• _PASSAGE PROVIDED_:
An initial plan to build a railway between Berlin and Riesa, which would have connected to the Leipzig–Dresden railway, failed due to the railway politics of the state of Prussia. Therefore, in 1836 the company decided to pursue an alternative route in the direction of the duchy of Anhalt, and in 1839 changed its name from Berlin-Sächsische Eisenbahn-Gesellschaft to Berlin-Anhaltische Eisenbahn-Gesellschaft.

The first railway constructed by the BAE was the 21-kilometer-long line between Köthen and the ducal residency of Dessau, which opened on 1 September 1840. In mid-August 1841, this line was then extended by another 37 kilometers to Wittenberg, made famous by Martin Luther.

On 1 July 1841, the railway ran from the northern terminus of the line, at the Anhalter Bahnhof in Berlin, for a distance of 63 kilometers to Jüterbog. The 32-kilometer-long gap between Jüterbog and Wittenberg was closed on 10 September 1841. This meant that Köthen became the first railway node in Germany, where the new BAE line met with the Magdeburg-Leipzig Railway, which had opened for service on 9 June 1840.

It took until 1848 before the company was able to complete the original plan of running a rail line from Jüterbog via Falkenberg to Riesa. On 2 July 1848 trains started to travel to Herzberg an der Elster, and on 1 October 1848 they reached Röderau/Riesa.

About 10 years later the railways of the Berlin-Anhaltische Eisenbahn-Gesellschaft reached the railway nodes of Halle (Saale) and Leipzig. From the 17 August 1857, a line ran initially from Dessau to Bitterfeld. From the 1 February 1859, two lines traveled from there to Halle and Leipzig. On 3 August 1859, when Wittenberg was connected to Bitterfeld, the railway network of the BAE had grown by another 125 kilometers.

• _USING THE INFORMATION_:
**a)** Retype the railway history passage word for word, from "On 1 July 1841, the" up to and including "they reached Röderau/Riesa.".
**b)** Translate the following sentence from the railway history passage into German: "The 32-kilometer-long gap between Jüterbog and Wittenberg was closed on 10 September 1841."
The listing is independent material, unrelated to the railway history passage.

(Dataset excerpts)

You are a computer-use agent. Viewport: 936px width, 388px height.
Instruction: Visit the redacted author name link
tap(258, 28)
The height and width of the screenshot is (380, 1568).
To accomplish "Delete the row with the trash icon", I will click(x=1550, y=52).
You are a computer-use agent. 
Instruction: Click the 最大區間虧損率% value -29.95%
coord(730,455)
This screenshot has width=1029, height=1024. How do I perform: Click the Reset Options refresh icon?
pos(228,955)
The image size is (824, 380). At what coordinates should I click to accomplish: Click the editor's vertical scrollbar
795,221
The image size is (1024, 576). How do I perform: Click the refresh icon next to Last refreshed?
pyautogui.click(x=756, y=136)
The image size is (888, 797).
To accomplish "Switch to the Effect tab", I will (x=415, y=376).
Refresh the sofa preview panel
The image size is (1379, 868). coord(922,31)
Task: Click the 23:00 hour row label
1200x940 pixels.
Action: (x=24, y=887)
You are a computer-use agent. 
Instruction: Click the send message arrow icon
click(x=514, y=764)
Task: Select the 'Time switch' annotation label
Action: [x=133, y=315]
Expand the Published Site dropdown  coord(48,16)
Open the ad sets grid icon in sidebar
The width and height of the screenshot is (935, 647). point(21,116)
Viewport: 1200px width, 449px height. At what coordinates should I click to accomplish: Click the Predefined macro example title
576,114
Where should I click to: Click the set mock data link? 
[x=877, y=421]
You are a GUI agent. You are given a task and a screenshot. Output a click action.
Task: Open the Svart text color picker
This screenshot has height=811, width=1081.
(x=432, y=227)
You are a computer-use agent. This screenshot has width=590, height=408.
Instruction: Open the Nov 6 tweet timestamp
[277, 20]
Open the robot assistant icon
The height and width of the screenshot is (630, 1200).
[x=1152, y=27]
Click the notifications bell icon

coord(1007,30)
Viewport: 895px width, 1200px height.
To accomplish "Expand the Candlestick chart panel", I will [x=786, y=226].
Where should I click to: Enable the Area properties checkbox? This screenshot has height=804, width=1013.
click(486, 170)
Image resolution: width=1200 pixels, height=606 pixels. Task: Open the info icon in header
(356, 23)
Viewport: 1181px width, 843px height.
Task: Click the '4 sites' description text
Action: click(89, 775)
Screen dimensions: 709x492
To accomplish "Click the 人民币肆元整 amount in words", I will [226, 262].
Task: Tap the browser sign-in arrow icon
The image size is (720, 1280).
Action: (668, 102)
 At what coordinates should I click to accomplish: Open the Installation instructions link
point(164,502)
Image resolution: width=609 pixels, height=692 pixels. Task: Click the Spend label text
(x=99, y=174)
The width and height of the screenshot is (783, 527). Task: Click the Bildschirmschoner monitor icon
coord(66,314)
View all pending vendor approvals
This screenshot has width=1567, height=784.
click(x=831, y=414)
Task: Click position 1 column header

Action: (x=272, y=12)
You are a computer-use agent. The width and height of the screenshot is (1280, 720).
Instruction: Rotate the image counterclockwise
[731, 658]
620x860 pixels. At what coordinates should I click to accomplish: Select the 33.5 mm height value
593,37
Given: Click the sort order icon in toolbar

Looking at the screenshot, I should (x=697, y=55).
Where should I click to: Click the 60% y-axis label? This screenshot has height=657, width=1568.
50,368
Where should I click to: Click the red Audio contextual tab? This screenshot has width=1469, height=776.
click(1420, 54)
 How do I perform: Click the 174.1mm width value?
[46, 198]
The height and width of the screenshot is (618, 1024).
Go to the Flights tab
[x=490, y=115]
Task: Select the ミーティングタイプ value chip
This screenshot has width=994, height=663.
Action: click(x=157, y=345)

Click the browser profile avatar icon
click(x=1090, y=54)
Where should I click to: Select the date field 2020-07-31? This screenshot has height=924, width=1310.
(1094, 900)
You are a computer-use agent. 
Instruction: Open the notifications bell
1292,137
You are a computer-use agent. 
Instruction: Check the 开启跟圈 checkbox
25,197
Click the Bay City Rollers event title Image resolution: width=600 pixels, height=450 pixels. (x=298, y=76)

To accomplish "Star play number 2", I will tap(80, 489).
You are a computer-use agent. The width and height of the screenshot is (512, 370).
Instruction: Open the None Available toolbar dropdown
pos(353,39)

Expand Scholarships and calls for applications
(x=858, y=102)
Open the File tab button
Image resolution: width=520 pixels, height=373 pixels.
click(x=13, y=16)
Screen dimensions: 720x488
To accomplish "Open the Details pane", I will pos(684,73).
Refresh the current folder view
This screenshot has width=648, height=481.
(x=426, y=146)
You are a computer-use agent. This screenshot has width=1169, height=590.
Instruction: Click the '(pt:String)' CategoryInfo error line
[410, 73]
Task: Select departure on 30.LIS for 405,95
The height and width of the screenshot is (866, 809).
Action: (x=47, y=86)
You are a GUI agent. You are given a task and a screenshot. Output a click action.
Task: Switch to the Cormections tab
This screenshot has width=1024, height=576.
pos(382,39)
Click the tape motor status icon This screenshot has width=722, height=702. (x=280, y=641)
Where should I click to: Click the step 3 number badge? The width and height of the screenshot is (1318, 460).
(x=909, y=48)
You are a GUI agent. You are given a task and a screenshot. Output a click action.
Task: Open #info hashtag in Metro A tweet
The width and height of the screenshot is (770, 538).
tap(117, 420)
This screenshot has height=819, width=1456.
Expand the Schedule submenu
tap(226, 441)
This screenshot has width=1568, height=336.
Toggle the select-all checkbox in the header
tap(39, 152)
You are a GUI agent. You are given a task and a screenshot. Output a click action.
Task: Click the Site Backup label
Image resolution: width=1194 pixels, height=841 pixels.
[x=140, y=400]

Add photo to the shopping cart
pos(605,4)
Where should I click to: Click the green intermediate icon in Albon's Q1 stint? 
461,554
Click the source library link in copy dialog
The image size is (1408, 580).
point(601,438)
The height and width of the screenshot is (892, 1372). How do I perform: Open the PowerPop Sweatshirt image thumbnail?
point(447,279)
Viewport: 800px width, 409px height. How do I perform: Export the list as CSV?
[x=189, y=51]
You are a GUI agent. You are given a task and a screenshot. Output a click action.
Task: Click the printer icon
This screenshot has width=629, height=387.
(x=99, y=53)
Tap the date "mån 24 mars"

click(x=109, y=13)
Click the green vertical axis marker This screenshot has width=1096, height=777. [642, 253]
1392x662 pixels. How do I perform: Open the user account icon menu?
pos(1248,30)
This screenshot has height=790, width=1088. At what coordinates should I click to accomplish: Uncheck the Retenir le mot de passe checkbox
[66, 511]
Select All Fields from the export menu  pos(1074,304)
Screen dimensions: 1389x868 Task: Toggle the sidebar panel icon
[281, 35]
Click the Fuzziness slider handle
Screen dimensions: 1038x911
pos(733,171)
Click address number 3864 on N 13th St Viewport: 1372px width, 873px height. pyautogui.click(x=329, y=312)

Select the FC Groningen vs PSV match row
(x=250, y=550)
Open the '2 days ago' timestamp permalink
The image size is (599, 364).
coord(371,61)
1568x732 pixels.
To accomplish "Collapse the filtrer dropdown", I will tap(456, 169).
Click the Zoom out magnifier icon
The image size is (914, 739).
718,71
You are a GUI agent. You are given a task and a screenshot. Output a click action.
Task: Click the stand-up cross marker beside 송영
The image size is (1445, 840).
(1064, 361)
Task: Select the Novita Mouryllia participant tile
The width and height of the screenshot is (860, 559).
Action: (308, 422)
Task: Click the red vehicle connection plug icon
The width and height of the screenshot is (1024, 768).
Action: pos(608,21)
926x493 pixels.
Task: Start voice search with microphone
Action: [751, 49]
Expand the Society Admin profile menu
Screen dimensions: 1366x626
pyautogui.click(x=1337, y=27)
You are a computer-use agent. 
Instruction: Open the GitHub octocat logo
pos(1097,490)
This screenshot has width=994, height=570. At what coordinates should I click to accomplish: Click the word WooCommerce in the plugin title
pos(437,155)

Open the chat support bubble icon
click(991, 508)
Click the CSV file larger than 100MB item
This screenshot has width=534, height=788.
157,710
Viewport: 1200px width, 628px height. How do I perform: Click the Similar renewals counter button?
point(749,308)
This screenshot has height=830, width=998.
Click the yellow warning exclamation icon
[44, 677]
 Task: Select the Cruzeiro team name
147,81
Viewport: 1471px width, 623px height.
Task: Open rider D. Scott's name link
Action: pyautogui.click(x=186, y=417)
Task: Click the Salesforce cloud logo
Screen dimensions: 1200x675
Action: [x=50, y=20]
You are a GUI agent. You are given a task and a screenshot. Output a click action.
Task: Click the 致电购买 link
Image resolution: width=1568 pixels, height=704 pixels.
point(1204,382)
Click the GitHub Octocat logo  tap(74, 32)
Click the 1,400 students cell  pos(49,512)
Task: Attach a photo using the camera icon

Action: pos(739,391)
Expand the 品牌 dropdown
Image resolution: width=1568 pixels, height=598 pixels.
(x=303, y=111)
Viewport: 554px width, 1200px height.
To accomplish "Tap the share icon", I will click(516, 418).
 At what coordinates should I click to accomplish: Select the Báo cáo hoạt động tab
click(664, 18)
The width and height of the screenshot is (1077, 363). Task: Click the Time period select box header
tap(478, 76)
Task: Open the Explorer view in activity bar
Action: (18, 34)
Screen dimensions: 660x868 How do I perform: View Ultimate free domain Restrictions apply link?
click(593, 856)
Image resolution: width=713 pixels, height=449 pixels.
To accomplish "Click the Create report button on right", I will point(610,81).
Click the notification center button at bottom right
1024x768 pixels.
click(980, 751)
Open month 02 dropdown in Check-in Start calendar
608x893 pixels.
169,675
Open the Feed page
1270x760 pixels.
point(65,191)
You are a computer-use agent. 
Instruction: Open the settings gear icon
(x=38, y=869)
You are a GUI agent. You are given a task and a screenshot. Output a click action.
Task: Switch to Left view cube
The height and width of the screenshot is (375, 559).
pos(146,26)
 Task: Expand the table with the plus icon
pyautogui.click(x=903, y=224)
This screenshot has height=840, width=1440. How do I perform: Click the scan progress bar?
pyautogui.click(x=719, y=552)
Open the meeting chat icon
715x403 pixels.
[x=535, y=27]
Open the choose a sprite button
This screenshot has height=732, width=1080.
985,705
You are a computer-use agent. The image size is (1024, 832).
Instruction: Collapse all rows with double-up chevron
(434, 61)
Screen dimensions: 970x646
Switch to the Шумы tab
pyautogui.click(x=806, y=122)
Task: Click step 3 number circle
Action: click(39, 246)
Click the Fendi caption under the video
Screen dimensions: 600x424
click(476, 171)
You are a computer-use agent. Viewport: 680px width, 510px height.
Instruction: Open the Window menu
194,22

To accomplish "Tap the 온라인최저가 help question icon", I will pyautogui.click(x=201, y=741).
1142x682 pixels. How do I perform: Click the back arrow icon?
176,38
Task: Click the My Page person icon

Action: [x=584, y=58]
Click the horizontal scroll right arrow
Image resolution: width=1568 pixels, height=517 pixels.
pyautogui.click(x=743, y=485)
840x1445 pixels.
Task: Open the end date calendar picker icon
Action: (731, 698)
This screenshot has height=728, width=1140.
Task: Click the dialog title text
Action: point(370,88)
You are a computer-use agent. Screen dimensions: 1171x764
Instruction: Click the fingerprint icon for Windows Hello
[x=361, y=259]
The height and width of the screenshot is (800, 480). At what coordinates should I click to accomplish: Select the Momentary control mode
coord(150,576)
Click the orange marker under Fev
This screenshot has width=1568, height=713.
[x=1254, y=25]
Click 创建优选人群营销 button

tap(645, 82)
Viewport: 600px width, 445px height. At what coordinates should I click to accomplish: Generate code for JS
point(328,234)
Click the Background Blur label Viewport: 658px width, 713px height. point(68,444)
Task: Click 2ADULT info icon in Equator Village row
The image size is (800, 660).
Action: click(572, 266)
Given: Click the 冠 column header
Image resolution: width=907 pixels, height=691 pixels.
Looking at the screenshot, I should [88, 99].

• _PER-TASK ANSWERS_:
**a)**
On 1 July 1841, the railway ran from the northern terminus of the line, at the Anhalter Bahnhof in Berlin, for a distance of 63 kilometers to Jüterbog. The 32-kilometer-long gap between Jüterbog and Wittenberg was closed on 10 September 1841. This meant that Köthen became the first railway node in Germany, where the new BAE line met with the Magdeburg-Leipzig Railway, which had opened for service on 9 June 1840.

It took until 1848 before the company was able to complete the original plan of running a rail line from Jüterbog via Falkenberg to Riesa. On 2 July 1848 trains started to travel to Herzberg an der Elster, and on 1 October 1848 they reached Röderau/Riesa.

**b)** Die 32 Kilometer lange Lücke zwischen Jüterbog und Wittenberg wurde am 10. September 1841 geschlossen.